● WHAT YOU SHOULD DO
Express the entries starting at the line containing "You are a GUI" and ending at the line containing "pos(325,425)" as a Markdown table with the columns Row and Line, one row per line and blank lines left out. Leave the pictures out of the table.

● EXTRACTED RECORDS
################

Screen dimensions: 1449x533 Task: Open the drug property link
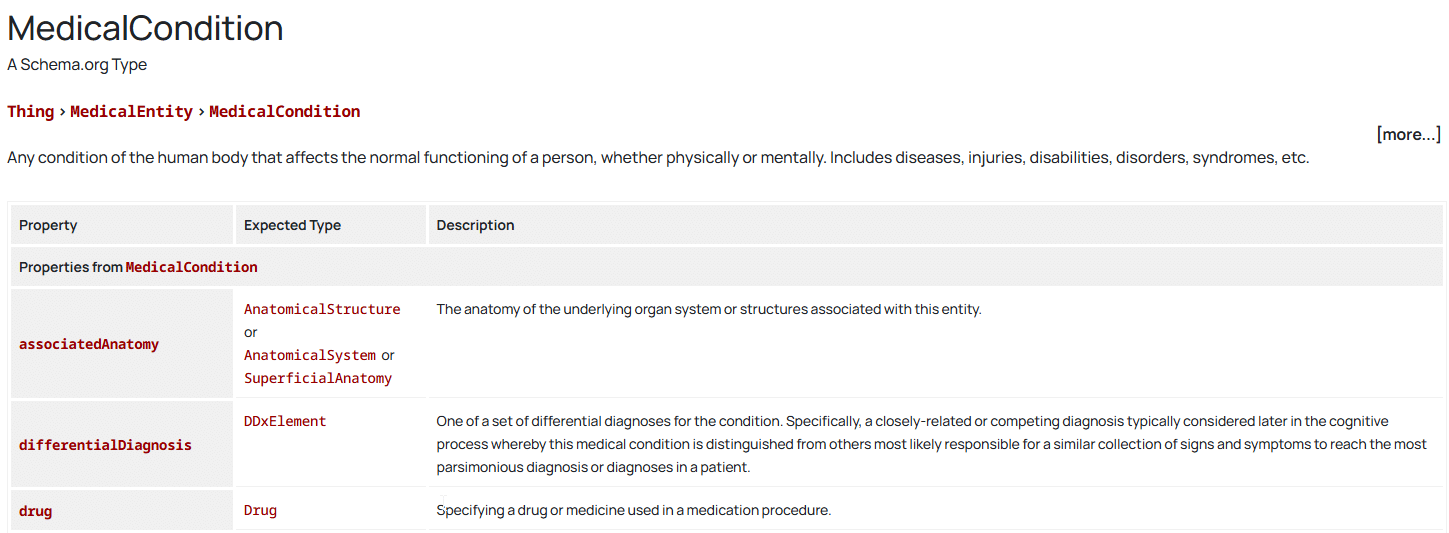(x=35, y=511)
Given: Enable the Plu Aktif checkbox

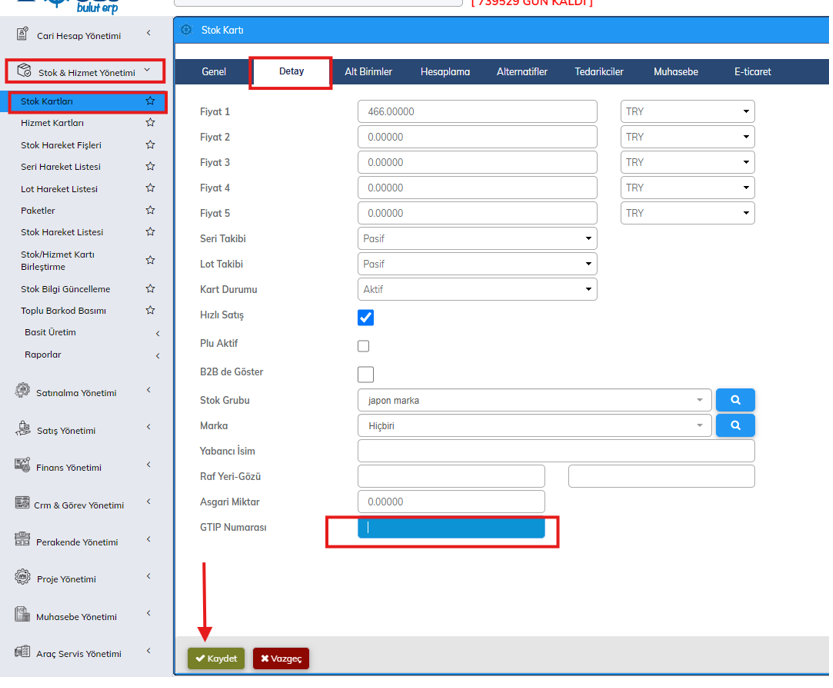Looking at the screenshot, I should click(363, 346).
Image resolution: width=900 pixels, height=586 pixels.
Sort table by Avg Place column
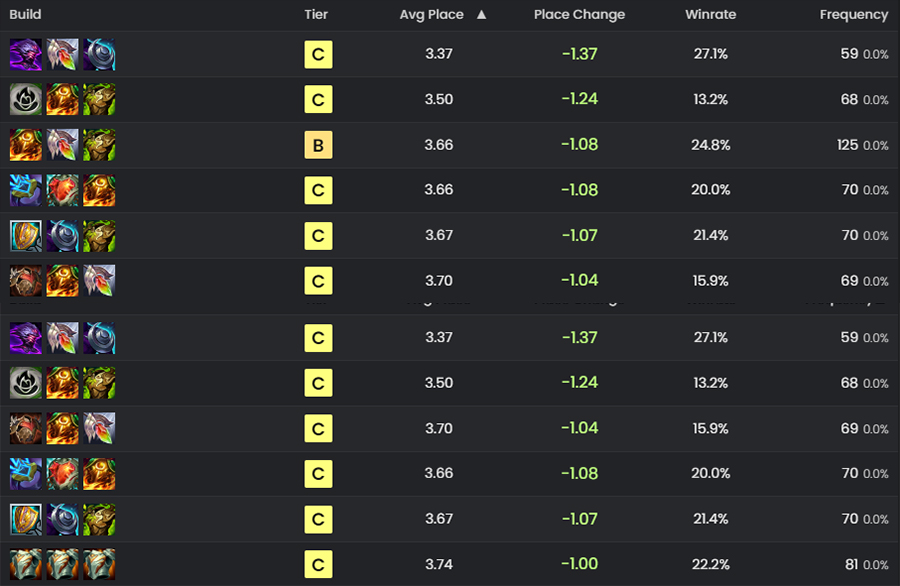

################

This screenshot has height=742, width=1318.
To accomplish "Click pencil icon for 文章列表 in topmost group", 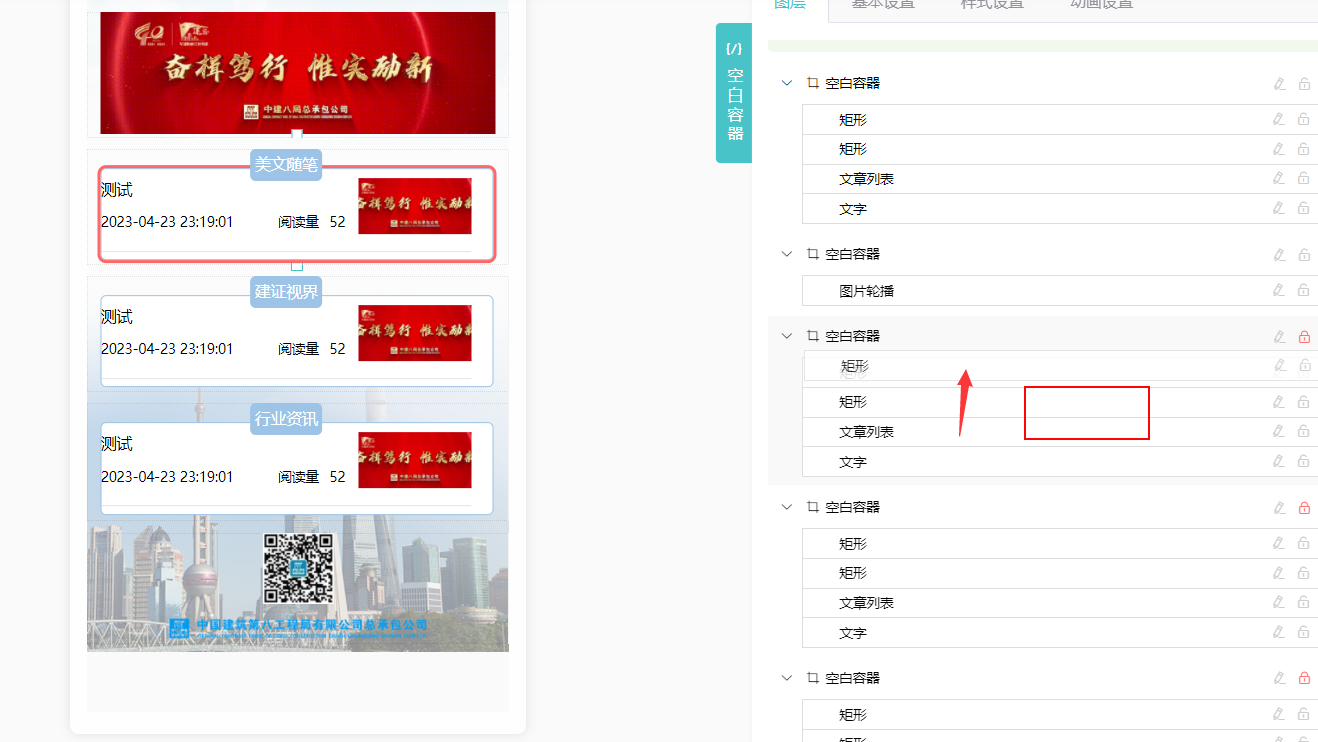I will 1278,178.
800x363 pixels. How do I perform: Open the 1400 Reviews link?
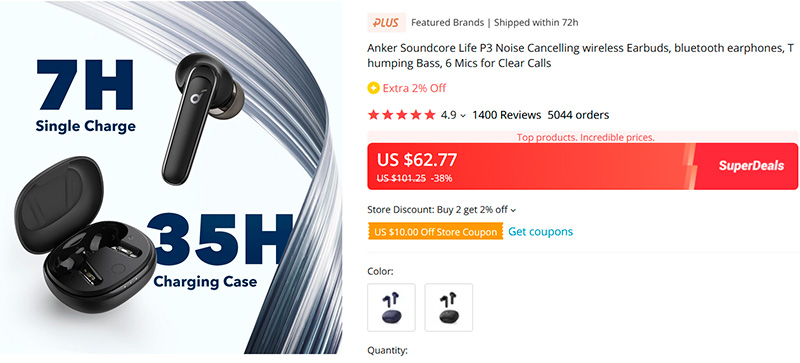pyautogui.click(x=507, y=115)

################

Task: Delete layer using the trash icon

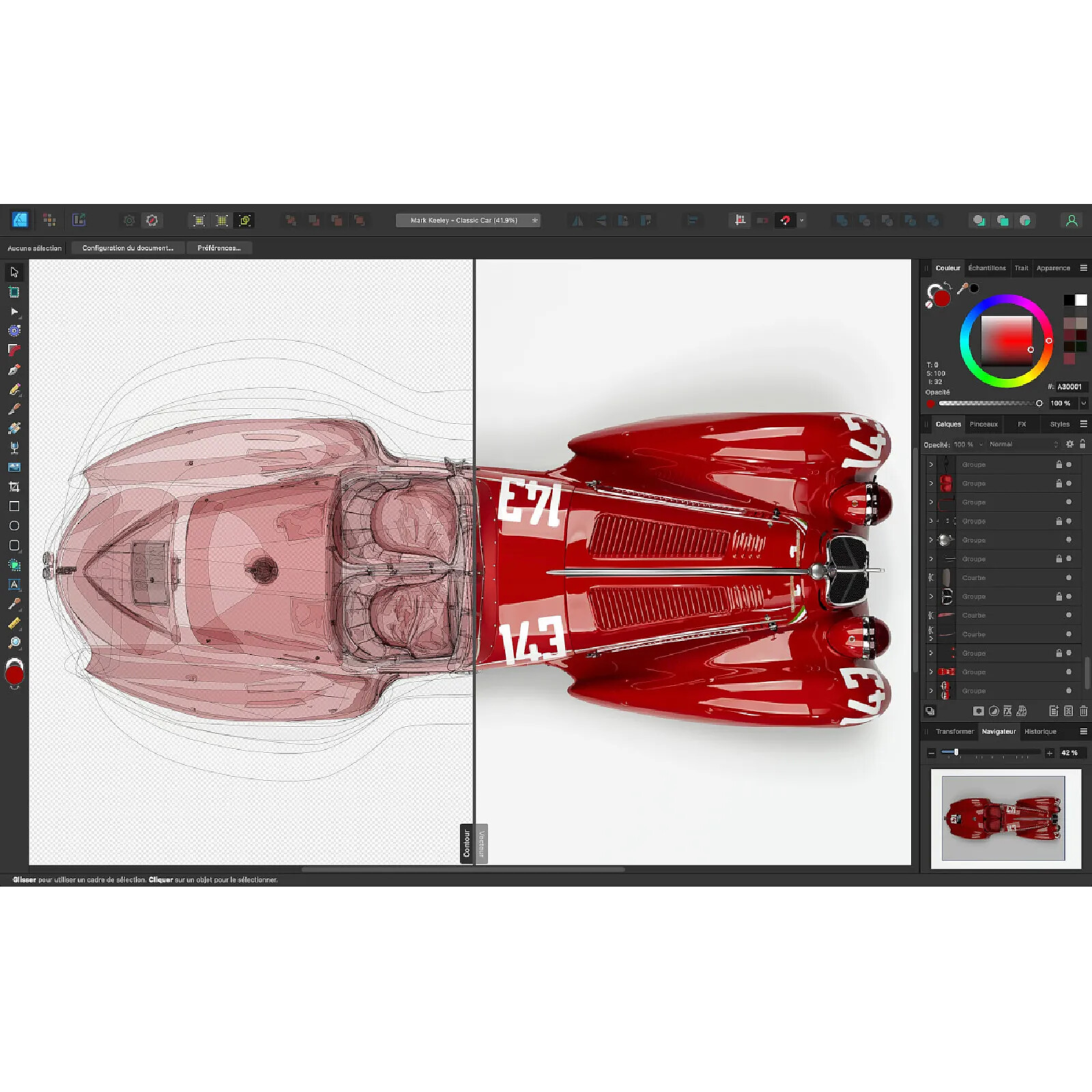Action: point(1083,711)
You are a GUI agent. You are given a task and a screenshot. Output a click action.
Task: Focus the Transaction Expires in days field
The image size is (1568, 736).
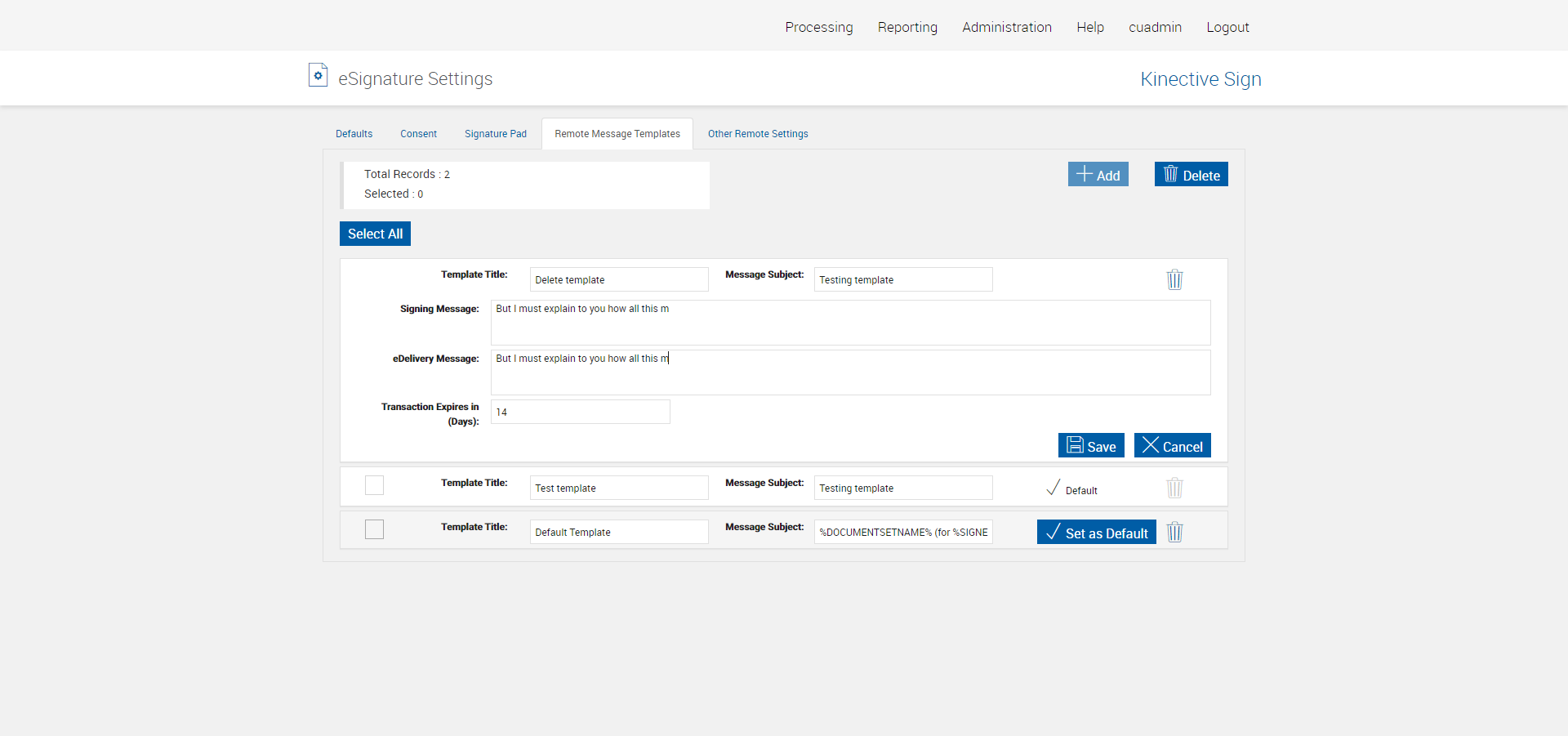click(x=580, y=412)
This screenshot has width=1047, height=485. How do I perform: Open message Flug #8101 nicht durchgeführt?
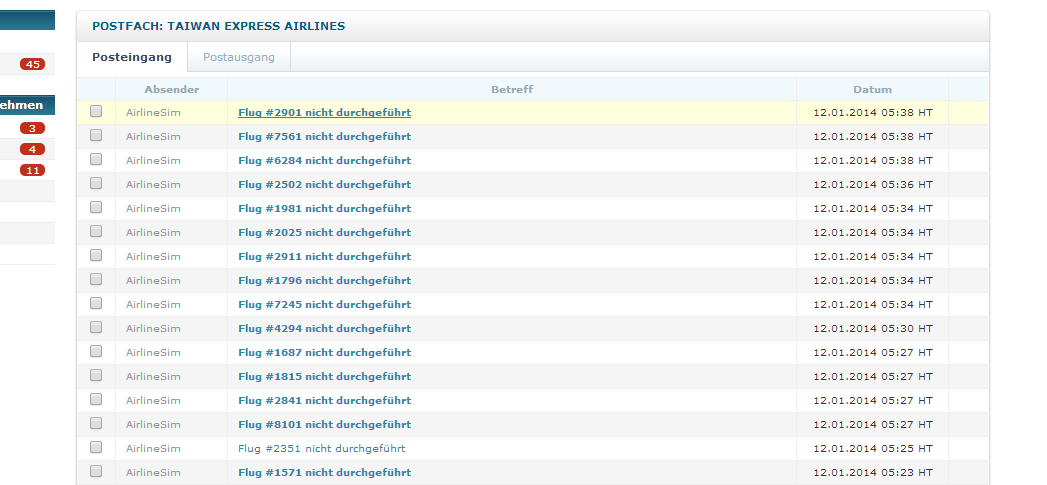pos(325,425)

################

● REPLY
| Row | Line |
|---|---|
| 1 | You are a GUI agent. You are given a task and a screenshot. Output a click action. |
| 2 | Task: Focus the Transaction Expires in days field |
| 3 | The image size is (1568, 736). |
| 4 | click(x=580, y=412) |
| 5 | This screenshot has width=1047, height=485. How do I perform: Open message Flug #8101 nicht durchgeführt? |
| 6 | pos(325,425) |